迫撃砲と一斉射撃により壊滅的な打撃を与えた宿営地だが、実際にはその地に入り残勢力の拘束や負傷者の収容などを行う必要がある。
歩兵は最終の決という言葉があるが、制圧地域に足を踏み入れ実際に占領や武装解除を行う、地に足をつけた活動も歩兵の本分だ。

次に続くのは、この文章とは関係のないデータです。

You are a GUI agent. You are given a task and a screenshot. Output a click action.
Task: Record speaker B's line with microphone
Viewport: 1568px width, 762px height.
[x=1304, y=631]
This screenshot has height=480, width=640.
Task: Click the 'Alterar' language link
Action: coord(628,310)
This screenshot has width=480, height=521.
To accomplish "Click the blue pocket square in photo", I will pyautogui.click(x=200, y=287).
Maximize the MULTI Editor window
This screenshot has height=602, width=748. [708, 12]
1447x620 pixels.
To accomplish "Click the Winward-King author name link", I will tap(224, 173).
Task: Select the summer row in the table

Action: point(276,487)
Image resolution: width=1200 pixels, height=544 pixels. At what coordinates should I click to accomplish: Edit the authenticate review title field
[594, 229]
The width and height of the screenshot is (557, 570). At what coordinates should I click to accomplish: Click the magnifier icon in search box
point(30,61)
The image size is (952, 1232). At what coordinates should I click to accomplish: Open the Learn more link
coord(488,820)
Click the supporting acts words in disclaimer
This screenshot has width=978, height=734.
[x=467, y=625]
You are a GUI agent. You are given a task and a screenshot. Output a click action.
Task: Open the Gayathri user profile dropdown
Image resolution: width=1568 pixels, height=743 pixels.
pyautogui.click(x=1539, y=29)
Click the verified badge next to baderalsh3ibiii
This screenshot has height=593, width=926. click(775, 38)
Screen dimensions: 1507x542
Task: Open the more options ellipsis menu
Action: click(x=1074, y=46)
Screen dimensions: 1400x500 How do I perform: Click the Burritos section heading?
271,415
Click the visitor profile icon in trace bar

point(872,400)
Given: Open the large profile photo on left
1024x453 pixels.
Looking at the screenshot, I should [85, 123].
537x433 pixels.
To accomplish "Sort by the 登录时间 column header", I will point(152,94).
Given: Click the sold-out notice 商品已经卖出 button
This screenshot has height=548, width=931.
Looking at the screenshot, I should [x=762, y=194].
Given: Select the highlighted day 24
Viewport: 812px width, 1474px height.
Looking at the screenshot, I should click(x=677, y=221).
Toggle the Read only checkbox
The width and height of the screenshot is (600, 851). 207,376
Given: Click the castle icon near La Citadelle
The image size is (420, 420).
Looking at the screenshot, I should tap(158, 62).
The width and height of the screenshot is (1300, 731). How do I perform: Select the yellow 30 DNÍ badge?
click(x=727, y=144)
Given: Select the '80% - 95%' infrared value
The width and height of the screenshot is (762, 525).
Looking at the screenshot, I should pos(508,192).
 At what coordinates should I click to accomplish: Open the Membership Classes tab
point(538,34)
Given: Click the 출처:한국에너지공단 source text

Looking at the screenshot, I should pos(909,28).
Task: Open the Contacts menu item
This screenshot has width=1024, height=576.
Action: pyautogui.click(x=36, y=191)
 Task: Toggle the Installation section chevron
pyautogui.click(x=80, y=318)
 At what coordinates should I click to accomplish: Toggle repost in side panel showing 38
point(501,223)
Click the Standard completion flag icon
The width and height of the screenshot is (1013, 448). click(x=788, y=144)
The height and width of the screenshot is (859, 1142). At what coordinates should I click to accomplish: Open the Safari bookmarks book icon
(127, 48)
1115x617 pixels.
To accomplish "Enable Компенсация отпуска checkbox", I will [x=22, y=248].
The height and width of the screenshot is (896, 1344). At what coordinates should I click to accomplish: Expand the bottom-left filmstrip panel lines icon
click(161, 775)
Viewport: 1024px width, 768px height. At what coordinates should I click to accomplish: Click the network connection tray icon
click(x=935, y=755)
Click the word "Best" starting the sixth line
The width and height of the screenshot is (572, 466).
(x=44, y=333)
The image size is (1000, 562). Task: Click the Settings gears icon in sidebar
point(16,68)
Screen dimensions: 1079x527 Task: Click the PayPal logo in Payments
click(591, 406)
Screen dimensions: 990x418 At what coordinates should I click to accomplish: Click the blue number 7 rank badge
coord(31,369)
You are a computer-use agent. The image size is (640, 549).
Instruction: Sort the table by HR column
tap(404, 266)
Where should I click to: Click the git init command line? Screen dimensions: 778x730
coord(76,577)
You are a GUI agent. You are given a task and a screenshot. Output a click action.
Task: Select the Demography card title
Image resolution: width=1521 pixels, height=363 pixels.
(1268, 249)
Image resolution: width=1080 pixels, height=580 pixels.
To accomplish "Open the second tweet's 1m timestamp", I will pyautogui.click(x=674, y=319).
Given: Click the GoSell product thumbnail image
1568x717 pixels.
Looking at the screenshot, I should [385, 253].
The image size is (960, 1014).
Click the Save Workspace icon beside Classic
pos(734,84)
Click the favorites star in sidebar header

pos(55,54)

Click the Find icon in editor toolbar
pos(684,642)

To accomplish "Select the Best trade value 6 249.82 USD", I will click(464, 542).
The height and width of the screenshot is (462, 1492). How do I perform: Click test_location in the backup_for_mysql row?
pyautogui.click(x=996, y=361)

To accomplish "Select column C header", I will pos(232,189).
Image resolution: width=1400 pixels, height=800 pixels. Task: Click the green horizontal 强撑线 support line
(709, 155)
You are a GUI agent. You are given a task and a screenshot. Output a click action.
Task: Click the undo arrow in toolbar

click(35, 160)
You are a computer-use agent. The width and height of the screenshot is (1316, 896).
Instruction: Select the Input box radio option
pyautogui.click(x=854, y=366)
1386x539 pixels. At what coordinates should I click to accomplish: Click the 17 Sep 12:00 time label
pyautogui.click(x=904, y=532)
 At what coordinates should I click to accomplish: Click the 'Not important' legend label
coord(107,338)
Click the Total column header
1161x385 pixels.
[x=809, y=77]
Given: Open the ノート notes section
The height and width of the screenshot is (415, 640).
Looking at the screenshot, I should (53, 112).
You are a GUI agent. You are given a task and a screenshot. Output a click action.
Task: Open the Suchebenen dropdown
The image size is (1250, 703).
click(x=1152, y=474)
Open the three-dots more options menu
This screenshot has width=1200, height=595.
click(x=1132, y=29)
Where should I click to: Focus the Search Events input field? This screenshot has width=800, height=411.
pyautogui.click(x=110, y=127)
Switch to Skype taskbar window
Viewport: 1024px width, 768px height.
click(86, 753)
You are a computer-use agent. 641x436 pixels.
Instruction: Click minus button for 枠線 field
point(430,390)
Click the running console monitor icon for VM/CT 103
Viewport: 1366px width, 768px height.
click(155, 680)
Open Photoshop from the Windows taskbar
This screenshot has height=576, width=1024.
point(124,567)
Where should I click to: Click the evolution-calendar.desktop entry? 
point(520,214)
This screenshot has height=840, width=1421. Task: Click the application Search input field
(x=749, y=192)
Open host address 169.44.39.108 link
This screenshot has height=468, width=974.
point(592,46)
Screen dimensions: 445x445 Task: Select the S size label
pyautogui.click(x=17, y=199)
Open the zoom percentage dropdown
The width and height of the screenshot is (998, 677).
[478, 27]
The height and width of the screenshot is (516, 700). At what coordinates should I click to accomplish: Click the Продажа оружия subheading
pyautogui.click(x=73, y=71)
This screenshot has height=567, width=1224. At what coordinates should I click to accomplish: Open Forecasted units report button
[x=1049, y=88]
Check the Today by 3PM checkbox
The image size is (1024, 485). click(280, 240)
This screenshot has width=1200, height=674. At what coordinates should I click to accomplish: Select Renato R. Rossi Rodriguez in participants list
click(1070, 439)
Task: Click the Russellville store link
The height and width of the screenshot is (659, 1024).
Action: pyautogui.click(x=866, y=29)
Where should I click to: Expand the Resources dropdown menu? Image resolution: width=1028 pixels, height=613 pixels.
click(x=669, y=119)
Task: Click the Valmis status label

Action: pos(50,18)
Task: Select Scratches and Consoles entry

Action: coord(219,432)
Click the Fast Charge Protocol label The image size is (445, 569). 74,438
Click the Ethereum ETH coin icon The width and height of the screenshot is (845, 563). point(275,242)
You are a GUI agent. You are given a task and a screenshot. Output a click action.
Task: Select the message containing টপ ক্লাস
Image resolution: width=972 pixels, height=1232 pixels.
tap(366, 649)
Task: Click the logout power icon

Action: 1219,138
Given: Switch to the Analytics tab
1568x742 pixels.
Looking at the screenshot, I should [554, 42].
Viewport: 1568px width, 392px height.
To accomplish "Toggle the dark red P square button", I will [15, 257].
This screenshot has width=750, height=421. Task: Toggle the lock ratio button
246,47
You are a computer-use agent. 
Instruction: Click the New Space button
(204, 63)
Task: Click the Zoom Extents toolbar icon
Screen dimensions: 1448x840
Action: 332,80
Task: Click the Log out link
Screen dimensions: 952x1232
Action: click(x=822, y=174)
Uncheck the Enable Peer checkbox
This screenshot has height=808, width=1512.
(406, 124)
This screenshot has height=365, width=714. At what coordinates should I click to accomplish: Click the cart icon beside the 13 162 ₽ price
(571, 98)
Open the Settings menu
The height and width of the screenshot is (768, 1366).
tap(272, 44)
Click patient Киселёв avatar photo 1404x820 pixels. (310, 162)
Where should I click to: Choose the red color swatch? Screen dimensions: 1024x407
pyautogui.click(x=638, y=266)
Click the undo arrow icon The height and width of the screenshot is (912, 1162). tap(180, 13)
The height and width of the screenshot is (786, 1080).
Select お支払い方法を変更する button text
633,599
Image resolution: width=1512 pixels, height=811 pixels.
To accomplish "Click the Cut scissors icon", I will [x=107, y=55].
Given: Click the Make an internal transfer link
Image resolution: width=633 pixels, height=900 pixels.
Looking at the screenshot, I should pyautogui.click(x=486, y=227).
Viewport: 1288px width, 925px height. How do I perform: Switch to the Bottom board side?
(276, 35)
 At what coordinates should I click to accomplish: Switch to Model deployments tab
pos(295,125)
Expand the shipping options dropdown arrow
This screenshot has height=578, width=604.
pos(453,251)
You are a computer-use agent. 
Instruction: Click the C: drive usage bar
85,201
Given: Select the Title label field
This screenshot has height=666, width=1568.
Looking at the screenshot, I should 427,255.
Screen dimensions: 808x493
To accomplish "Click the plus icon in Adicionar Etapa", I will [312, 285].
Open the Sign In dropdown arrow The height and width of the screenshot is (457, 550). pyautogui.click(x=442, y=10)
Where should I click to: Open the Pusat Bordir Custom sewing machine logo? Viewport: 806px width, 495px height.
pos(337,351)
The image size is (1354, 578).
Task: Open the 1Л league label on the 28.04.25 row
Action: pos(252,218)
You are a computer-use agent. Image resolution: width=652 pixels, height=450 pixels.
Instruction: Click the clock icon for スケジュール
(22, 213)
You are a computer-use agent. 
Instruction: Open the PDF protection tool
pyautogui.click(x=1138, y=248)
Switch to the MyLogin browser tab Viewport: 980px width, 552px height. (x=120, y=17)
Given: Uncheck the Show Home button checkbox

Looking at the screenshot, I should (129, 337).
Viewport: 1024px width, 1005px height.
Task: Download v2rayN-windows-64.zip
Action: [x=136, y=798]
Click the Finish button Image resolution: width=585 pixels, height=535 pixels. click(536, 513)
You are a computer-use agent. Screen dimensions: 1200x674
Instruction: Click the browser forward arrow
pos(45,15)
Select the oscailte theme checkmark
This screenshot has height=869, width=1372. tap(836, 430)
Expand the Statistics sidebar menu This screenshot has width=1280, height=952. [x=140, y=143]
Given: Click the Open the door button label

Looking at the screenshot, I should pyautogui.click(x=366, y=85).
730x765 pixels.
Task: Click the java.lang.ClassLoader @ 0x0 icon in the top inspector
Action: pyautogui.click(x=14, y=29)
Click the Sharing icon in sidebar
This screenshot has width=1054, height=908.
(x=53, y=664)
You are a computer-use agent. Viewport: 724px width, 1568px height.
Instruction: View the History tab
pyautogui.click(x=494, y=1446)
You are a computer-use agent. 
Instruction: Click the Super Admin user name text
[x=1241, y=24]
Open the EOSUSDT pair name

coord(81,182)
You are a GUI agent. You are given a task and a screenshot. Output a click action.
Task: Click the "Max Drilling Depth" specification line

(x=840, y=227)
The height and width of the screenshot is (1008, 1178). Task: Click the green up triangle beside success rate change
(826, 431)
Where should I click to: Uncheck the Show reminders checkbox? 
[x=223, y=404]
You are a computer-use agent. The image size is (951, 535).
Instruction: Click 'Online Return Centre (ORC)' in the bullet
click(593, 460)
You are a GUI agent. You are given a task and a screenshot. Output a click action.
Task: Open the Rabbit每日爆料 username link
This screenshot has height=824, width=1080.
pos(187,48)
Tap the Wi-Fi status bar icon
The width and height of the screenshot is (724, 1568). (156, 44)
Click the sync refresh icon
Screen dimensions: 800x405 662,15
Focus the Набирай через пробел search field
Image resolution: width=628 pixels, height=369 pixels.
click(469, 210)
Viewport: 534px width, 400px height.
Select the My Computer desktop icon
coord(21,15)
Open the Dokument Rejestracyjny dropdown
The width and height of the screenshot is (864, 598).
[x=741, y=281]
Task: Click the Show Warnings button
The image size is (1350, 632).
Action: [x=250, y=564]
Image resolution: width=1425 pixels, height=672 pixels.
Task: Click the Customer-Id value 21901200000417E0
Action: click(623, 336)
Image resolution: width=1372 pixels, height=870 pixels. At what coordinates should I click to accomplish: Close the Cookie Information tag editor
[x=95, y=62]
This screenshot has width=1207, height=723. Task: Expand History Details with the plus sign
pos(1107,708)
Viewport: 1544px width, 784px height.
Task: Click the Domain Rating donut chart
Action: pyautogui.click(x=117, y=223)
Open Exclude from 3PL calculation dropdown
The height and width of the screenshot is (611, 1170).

砦内部の制圧はつつがなく終了し、内部の人員は中庭の一箇所にまとめられ、後ろ手にタイラップをかませて拘束してある。
拘束された者達は膝立ちで複数の列に並べられ、その側面と後端にそれぞれ隊員が配置されていた。
士官と思われる男が、何かを交渉しようと口を開きかけるが、その言葉は銃口と背中を蹴られた事によって地面に押し付けられ、叶うことはなかった。
そんな初期の威圧もあってか、概ね列に並ぶ捕虜達は一様に大人しく指示に従っている。
白山は、そんな様子を明かり取りの窓からその様子を眺め、それから自身が屠ったザトレフの遺体と向き合った。
その遺体には、プレートメールの胸部に小さな穴が複数穿たれ、夥しい量の出血が地面に広がっている。
白山は、タブレット端末のカメラ機能で、その骸の顔と全身を撮影すると、両手を組ませてまぶたを閉じさせた。
死んでしまえば唯の人…… 任務や命令で人を殺す事があっても、それは仕事と割り切っている。
立場や信条、それぞれの立脚点から見て、敵だっただけだ……
詰まる所自分達の主義主張を、力で押し付け合うのが戦闘なのだ。
そこにはキレイ事もなければ、余計な感情が入り込む余地もない。
白山は、部屋の中を家探ししている隊員に目を向ける。
書類の束や手紙など数点の資料があったが、やはりというべきかザトレフと皇国とのつながりを示す書類などは出てきていないという。
その場の捜索を隊員に任せた白山は、宿営地の方に向け歩いて行った。
そこは、戦闘後の硝煙の残渣と血の匂い、そして悲鳴やうめき声が木霊するまさに地獄だった……
山城一曹とリック軍曹のペアは、自らも率先して負傷者の収容と武装解除を行っていた。
既に指揮系統が崩壊していた宿営地の兵士達は、逃走できる五体満足なものは逃げ出し、血気盛んな者は抵抗を示そうと挑みかかってきたが即座に射殺された。
一定の距離をとって武装解除を呼びかけた部隊は、現在投降してきた兵や負傷者を監視している。
二十四名の三個分隊では、百名近い投降者を監視制圧するだけで精一杯であり、それ以上の処置は行う事が出来ない。
ここは第一軍団から応援が到着するまでは、最低限の応急処置と見張りを行うことが任務となる。
「動けるものは、武器を捨て投降場所に向かえ!」
高機動車の荷台からそう呼びかけるリック軍曹の傍らでは、車両に積載されたM2重機関銃が捕虜達に睨みを効かせている。
北側にある砦の横の開けた場所に、支援チームが鉄杭と有刺鉄線でコの字型の柵を作り、即席の捕虜収容所をこしらえていた。
そこに向かって一列で歩く捕虜達は、衣服を血と泥に染め、まるで幽霊のようにノロノロと進んでゆく。
その途中にも、弾丸を喰らったであろう死体が転がっており、非現実的な光景になっている。
空は青く小鳥がさえずっているというのに、そこへポッカリと地獄が落ちてきた有り様だった。
ボディチェックを受け、捕虜達が柵の中に放り込まれてゆく。
彼らは戦が終われば帰郷できると心待ちにしていただろうが、今後は戦争奴隷として鉱山や開拓に使役される。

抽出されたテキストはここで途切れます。